4.4    Assessing model accuracy

We’ve fit three main effects models to the Ames housing data: a single predictor, two predictors, and all possible predictors. But the question remains, which model is “best”? To answer this question we have to define what we mean by “best”. In our case, we’ll use the RMSE metric and cross-validation (Section 2.4) to determine the “best” model. We can use the caret::train() function to train a linear model (i.e., method = ”lm”) using cross-validation (or a variety of other validation methods). In practice, a number of factors should be considered in determining a “best” model (e.g., time constraints, model production cost, predictive accuracy, etc.). The benefit of caret is that it provides built-in cross-validation capabilities, whereas the lm() function does not2. The following code chunk uses caret::train() to refit model1 using 10-fold cross-validation:

# Train model using 10-fold cross-validation

set.seed(123) # for reproducibility

(cv_model1 <- train(

 form = Sale_Price ~ Gr_Liv_Area,

 data = ames_train,

 method = ”lm”,

 trControl = trainControl(method = ”cv”, number = 10)

))

## Linear Regression

##

## 2054 samples

## 1 predictor

##

## No pre-processing

## Resampling: Cross-Validated (10 fold)

## Summary of sample sizes: 1848, 1847, 1848, 1849, 1848, 1850,

## Resampling results:

##

## RMSE Rsquared MAE

## 55670 0.521 38380

##

## Tuning parameter ’intercept’ was held constant at

## a value of TRUE

The resulting cross-validated RMSE is $55,670.37 (this is the average RMSE across the 10 CV folds). How should we interpret this?
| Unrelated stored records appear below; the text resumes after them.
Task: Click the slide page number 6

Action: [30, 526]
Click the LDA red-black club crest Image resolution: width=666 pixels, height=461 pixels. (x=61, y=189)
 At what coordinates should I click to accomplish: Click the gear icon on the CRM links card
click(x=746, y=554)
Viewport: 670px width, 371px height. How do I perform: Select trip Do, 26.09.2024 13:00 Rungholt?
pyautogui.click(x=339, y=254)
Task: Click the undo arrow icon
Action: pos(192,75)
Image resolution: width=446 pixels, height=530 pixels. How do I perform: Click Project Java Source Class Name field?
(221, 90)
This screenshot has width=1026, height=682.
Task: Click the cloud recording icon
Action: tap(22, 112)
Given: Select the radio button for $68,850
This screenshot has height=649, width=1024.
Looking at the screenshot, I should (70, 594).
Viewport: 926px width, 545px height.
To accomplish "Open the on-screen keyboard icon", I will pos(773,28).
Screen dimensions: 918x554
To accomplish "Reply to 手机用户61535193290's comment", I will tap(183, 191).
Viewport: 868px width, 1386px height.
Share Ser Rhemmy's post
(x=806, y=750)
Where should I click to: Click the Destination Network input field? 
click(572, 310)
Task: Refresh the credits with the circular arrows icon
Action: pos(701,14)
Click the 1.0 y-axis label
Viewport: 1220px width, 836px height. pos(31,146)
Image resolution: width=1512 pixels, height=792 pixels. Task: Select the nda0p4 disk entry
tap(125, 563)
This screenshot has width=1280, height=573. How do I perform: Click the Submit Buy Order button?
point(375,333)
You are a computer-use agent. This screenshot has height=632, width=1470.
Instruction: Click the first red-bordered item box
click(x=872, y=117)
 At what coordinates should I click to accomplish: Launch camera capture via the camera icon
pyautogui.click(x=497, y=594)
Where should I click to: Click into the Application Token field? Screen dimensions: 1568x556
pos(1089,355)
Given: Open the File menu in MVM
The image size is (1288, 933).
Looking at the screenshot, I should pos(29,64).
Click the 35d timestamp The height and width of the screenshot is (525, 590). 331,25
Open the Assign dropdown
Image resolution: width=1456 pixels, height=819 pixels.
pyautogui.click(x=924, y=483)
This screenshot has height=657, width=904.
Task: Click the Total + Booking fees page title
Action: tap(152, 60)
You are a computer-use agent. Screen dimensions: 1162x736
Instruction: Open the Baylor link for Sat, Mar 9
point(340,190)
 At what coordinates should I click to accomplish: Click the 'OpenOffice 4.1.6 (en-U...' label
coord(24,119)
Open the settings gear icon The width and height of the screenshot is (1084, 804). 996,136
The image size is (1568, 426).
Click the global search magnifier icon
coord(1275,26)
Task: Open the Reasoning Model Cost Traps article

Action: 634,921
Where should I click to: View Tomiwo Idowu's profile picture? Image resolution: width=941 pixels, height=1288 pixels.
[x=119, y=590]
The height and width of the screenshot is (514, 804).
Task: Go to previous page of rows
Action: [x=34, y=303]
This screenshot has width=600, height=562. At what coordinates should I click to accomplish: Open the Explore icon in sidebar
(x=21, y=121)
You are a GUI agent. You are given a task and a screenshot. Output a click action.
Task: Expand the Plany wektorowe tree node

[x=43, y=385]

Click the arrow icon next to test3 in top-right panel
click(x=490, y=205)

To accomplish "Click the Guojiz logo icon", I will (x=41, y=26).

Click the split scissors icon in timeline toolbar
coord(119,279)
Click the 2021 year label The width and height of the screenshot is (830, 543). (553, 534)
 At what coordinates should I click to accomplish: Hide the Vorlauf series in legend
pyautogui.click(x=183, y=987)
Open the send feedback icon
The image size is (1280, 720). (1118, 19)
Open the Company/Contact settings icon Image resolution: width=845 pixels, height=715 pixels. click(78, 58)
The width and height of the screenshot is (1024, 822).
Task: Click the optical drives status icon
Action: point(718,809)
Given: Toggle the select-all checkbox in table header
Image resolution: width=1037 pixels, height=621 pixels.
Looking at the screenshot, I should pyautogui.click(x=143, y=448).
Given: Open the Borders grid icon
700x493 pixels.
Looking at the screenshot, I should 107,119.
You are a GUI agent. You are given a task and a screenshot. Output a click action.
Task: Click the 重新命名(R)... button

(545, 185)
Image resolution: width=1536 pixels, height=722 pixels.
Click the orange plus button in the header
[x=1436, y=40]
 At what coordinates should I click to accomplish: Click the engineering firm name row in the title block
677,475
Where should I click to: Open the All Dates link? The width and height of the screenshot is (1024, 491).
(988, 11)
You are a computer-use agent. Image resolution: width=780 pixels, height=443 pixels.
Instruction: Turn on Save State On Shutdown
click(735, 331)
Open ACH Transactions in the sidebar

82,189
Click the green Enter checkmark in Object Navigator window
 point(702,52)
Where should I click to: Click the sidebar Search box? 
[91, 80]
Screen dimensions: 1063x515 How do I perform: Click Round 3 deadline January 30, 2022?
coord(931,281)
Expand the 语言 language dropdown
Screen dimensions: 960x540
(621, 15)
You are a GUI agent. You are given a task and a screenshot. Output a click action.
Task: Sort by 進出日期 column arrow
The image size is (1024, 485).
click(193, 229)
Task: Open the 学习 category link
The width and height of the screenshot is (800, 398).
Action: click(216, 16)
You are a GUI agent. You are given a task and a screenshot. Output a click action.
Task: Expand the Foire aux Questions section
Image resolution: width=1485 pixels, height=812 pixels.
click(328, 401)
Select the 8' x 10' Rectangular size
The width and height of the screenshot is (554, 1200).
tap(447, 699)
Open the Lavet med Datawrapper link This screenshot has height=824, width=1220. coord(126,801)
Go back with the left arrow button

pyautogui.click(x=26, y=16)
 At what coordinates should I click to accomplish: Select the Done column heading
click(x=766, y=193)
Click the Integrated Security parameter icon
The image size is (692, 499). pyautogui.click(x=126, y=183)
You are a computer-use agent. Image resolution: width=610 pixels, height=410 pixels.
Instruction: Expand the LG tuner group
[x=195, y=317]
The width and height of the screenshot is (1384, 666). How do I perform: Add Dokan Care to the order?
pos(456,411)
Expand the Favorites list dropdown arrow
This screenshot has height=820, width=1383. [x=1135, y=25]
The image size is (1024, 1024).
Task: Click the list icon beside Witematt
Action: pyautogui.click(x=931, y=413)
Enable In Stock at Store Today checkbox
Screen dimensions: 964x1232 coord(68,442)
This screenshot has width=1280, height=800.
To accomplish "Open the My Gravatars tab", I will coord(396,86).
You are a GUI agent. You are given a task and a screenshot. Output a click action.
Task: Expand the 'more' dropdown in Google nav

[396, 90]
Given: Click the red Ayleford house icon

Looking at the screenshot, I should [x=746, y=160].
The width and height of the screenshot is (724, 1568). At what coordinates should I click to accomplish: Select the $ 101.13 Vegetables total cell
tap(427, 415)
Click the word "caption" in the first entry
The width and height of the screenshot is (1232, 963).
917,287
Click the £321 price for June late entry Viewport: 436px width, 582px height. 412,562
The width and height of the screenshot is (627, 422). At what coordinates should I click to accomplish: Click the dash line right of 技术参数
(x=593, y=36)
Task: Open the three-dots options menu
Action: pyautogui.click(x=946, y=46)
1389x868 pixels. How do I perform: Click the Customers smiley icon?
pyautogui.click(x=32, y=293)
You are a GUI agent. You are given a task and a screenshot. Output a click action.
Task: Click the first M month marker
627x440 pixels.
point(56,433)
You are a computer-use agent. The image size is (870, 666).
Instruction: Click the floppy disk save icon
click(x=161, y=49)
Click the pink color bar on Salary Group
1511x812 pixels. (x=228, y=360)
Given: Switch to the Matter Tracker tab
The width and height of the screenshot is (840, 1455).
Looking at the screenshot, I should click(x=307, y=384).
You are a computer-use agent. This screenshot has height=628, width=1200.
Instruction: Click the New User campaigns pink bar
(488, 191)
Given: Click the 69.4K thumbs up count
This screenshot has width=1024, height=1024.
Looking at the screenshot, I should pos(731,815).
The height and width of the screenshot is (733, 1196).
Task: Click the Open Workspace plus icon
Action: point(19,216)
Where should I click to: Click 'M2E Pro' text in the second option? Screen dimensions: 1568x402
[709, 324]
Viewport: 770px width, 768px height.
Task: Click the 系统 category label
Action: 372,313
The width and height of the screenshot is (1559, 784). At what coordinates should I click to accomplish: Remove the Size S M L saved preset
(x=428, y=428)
When applied to unseen data, the predictions this model makes are, on average, about $55,670.37 off from the actual sale price.

We can perform cross-validation on the other two models in a similar fashion, which we do in the code chunk below.

# model 2 CV

set.seed(123)

cv_model2 <- train(

 Sale_Price ~ Gr_Liv_Area + Year_Built,

 data = ames_train,

 method =  ”lm” ,

 trControl = trainControl(method = ”cv”, number = 10)

)

# model 3 CV

set.seed(123)

cv_model3 <- train(

 Sale_Price ~ .,

 data = ames_train,

 method = ”lm”,

 trControl = trainControl(method = ”cv”, number = 10)

)

# Extract out of sample performance measures

summary(resamples(list(

 model1 = cv_model1,

 model2 = cv_model2,

 model3 = cv_model3

)))

##

## Call:

## summary.resamples(object = resamples(list(model1

## = cv_model1, model2 = cv_model2, model3 = cv_model3)))

##

## Models: model1, model2, model3

## Number of resamples: 10

##

## MAE

##   Min. 1st Qu. Median Mean 3rd Qu. Max. NA’s

## model1 36295 36806 37005 38380 40034 42096  0

## model2 28076 30690 31325 31479 32620 34536  0

## model3 14257 15855 16131 17080 16689 25677  0

##

## RMSE

##   Min. 1st Qu. Median Mean 3rd Qu. Max. NA’s

## model1 50003 52413 54193 55670 60344 62415  0

## model2 40456 42957 45597 46133 49114 53745  0

## model3 20945 25674 33769 37304 42967 80339  0

##

## Rsquared

##   Min. 1st Qu. Median Mean 3rd Qu. Max. NA’s

## model1 0.38 0.483 0.528 0.521 0.588 0.640  0

## model2 0.53 0.667 0.686 0.672 0.708 0.737  0

## model3 0.42 0.746 0.829 0.797 0.910 0.922  0

Extracting the results for each model, we see that by adding more information via more predictors, we are able to improve the out-of-sample cross validation performance metrics. Specifically, our cross-validated RMSE reduces from $46,132.74 (the model with two predictors) down to $37,304.33 (for our full model). In this case, the model with all possible main effects performs the “best” (compared with the other two).

4.5    Model concerns

As previously stated, linear regression has been a popular modeling tool due to the ease of interpreting the coefficients. However, linear regression makes several strong assumptions that are often violated as we include more predictors in our model. Violation of these assumptions can lead to flawed interpretation of the coefficients and prediction results.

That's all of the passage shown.